How about banning CPCs entirely? Cambridge city councilors have introduced an ordinance to prohibit permits or licenses for CPCs, even though there are currently zero in that city.

Supporting abortions with mutual aid

As advocates apply pressure on lawmakers, mutual aid groups in the form of abortion funds have been helping ameliorate the harm of the anti-abortion movement. 

“The advantage of working through a mutual aid lens is that we try to eliminate any barriers to receiving aid,” said Margaret Batten, a board member of the Eastern Massachusetts Abortion Fund. “If someone calls and tells us that they have an appointment for an abortion and they have a need, we will fund it. And we’re unencumbered by a lot of hierarchy or bureaucracy.”

Patients often have cost concerns about accessing care. For example, Kaylee considered First Concern because they advertised free services. Kaylee’s still on her family’s California-based insurance plan and she’s had issues with her insurance not being accepted in doctor’s offices and emergency rooms.

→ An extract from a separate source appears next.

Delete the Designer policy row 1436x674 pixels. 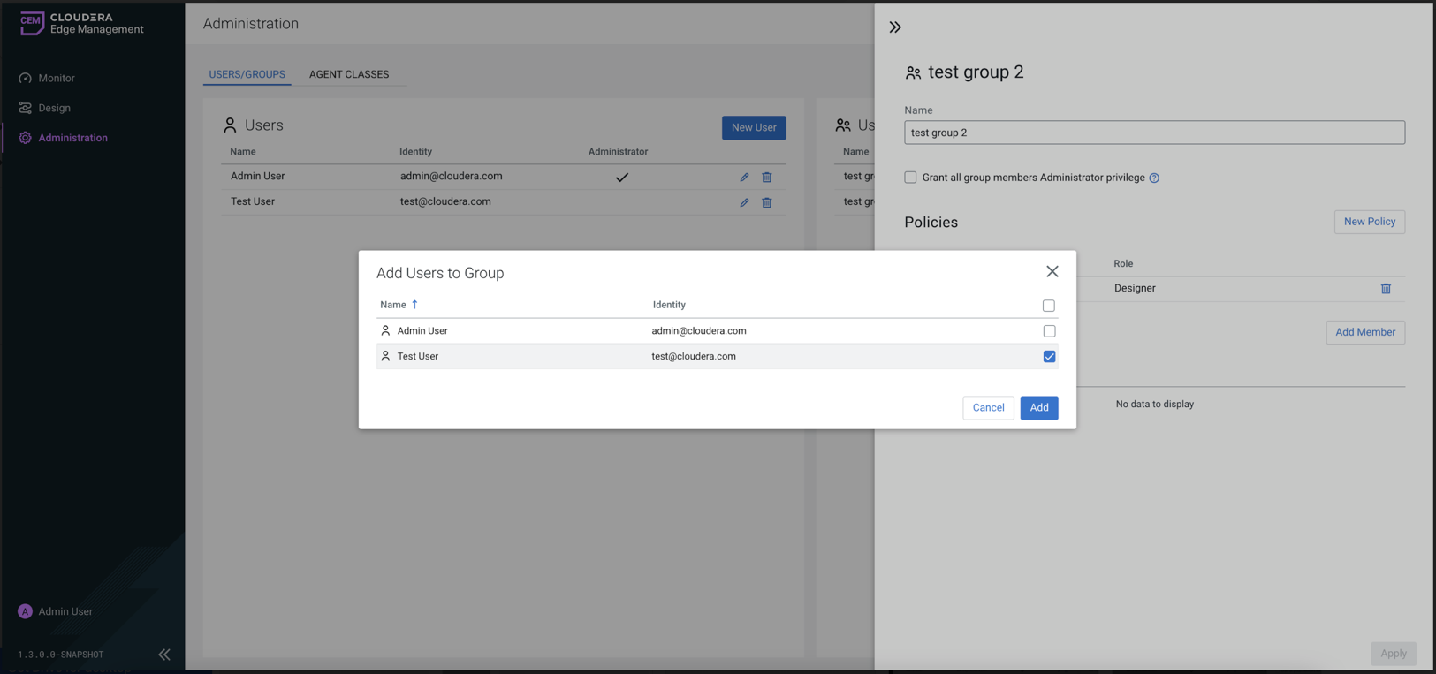(1386, 289)

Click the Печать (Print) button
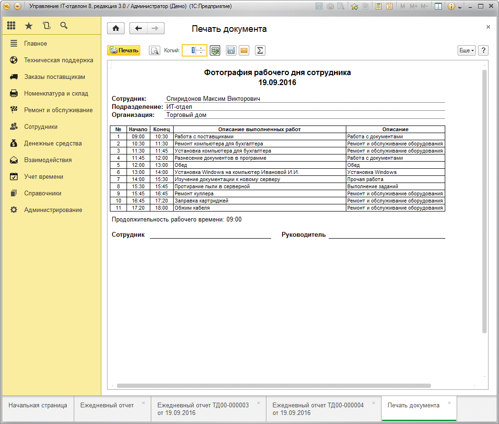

Abortion funds ensure people can afford their abortion and accommodation, which can include travel, a place to stay, and childcare. There are four in Massachusetts: the Jane Fund, the Eastern Massachusetts Abortion FundTides for Reproductive Freedom, and the Abortion Rights Fund of Western Massachusetts. In 2021, EMAF dispersed $161,000 for abortion funding and supported 374 people, according to Batten. While the majority of people EMAF supported were in state, they have helped people from Texas and neighboring states like Rhode Island where Medicaid doesn’t cover abortion as well as New Hampshire, which has an earlier cutoff for abortion than Massachusetts.

How can people tell the difference between a CPC and a legitimate abortion clinic? St. Germain advised to check the website for statements about whether or not the facility provides abortion referrals, which is often not obvious on their websites. Basically, reading the fine print is critical. She added that people can directly ask the center if they offer full options counseling, abortion referrals and abortion care, and assess if the facility is hesitant to give abortion referrals. Lastly, the Reproductive Equity Now director of communications recommended the New England Abortion Care Guide REN released in April. It’s a resource for people to find accurate, up-to-date information on where they can access abortion care.

“It’s going to be really important as more people start to travel to Massachusetts for care, as hostile state legislatures implement these bans,” St. Germain said.

Kaylee never showed up for her ultrasound appointment at First Concern, but she was bombarded by emails from them reminding her about her appointment and asking her for donations. Instead, she called Planned Parenthood and scheduled an abortion service two days after she reached out to them.

“When I got there, they did an exam and found that the pregnancy wasn’t viable and my body wasn’t able to pass it and get rid of it. They told me that I was lucky that I got it sorted out when I did, because if I waited too long I could have developed an infection, it could have gone septic, there could have been so many other complications that could have happened,” Kaylee said. “When I told them about the crisis pregnancy center, and how they scheduled me for an ultrasound two weeks after I saw them, they told me that would have probably been too long. And I probably would have been really sick and in need of emergency services if I waited that long.”

After narrowly avoiding a situation in which her health could have been severely compromised, Kaylee sees CPCs as a trap for vulnerable people seeking reproductive health care to get misinformation about their bodies.

“It’s scary that [CPCs are] still in the state because even though abortion is legal, these places can still kill people, they can still do a lot of damage,” she said. “It’s not really about the people like me and the people who are alive and getting pregnant. It’s about the agenda they have. It’s not about helping people.”